Incendies en Gironde: trois départements veulent des "états généraux" de la forêt des Landes de Gascogne

Pompiers en Gironde - AFP
Pompiers en Gironde - AFP

Les présidents PS des départements de Gironde, des Landes et du Lot-et-Garonne ont réclamé jeudi l'organisation cet automne d'"états généraux du massif des Landes de Gascogne", après les incendies qui ont brûlé près de 21.000 hectares de forêt en Gironde.

Jean-Luc Gleyze, président de la Gironde et du Service départemental d'incendie et de secours (SDIS) 33, Sophie Borderie, présidente du Lot-et-Garonne et du SDIS 47, et Xavier Fortinon, président des Landes, ont adressé un courrier en ce sens à Fabienne Buccio, préfète de la région Nouvelle-Aquitaine.

"Un retour d'expérience" des récents feux

Ils estiment que "les deux terribles incendies qui balafrent désormais le littoral girondin (7000 hectares brûlés à La Teste-de-Buch, ndlr) et la forêt des Landes de Gascogne (20.800 hectares brûlés dans le secteur de Landiras)" génèrent des questions qu'il faudra "se poser collectivement", "une fois les cendres refroidies".

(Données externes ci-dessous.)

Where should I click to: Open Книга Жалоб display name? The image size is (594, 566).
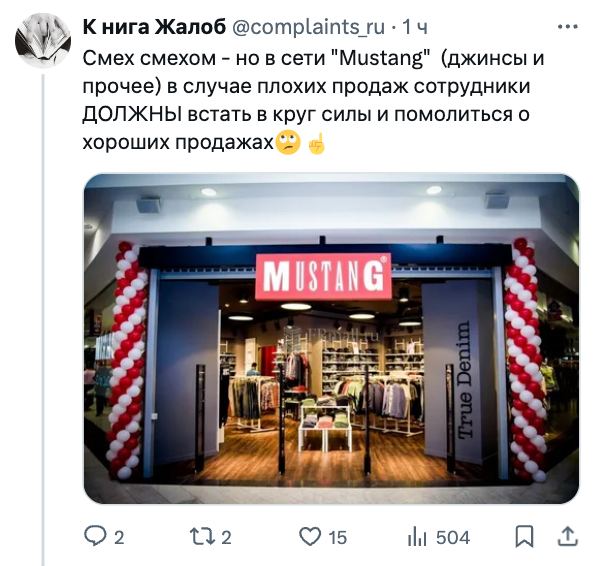[x=154, y=27]
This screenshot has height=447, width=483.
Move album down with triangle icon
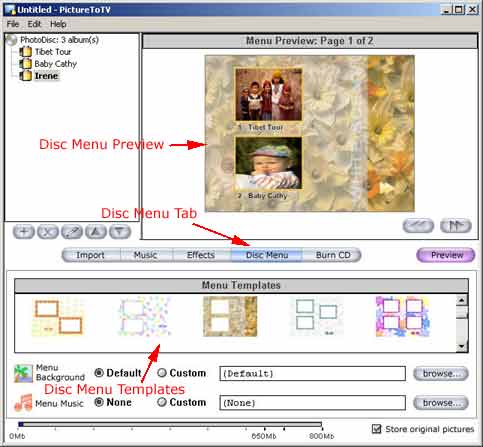120,232
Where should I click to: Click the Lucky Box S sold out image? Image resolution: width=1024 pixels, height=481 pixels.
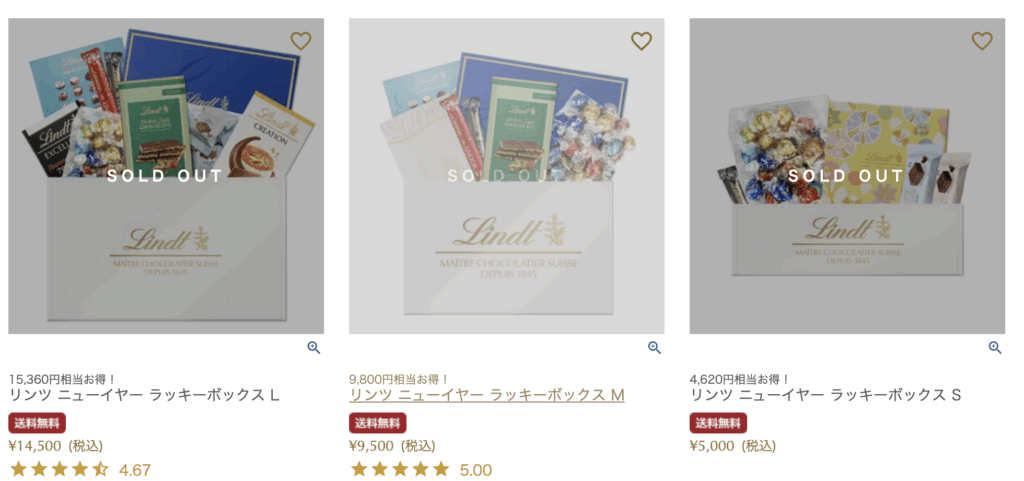(847, 176)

Selon eux, il faut en retirer "un retour d'expérience qui soit profitable pour qu'à l'avenir, alors que le changement climatique est à l'oeuvre, nous ne soyons plus confrontés à des feux d'une telle ampleur".

"Nous devrons parler du rapport entre urbanisme et forêt, d'organisation de l'espace, des dessertes du massif, de son accessibilité, de replantation et d'entretien forestier, de vulnérabilité à d'autres risques comme les tempêtes", affirment-ils.

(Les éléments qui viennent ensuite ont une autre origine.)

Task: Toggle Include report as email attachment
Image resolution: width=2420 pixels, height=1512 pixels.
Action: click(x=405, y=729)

Appel à des moyens aériens pérennes

D'après eux, ce travail doit associer l'État, les trois départements, les SDIS, la région, les représentants des sylviculteurs, de la Défense des forêts contre les incendies, du Centre régional de la propriété forestière et du Parc naturel régional des Landes de Gascogne, ainsi que des scientifiques et des universitaires.

Peu après le début des deux deux incendies le 12 juillet, Jean-Luc Gleyze avait estimé que le massif des Landes de Gascogne, "plus grande forêt de résineux d'Europe", devait "être doté de moyens aériens de lutte" contre les incendies.

La présidente du Lot-et-Garonne et le maire d'Agen Jean Dionis ont proposé jeudi que l'aéroport de la ville accueille "un dispositif avancé de moyens aériens de sécurité civile".

Lors d'une visite en Gironde le 20 juillet sur les sites des incendies, qui n'ont pas fait de victime, le président Emmanuel Macron avait indiqué que la France devait se doter "davantage" d'avions de lutte contre les feux.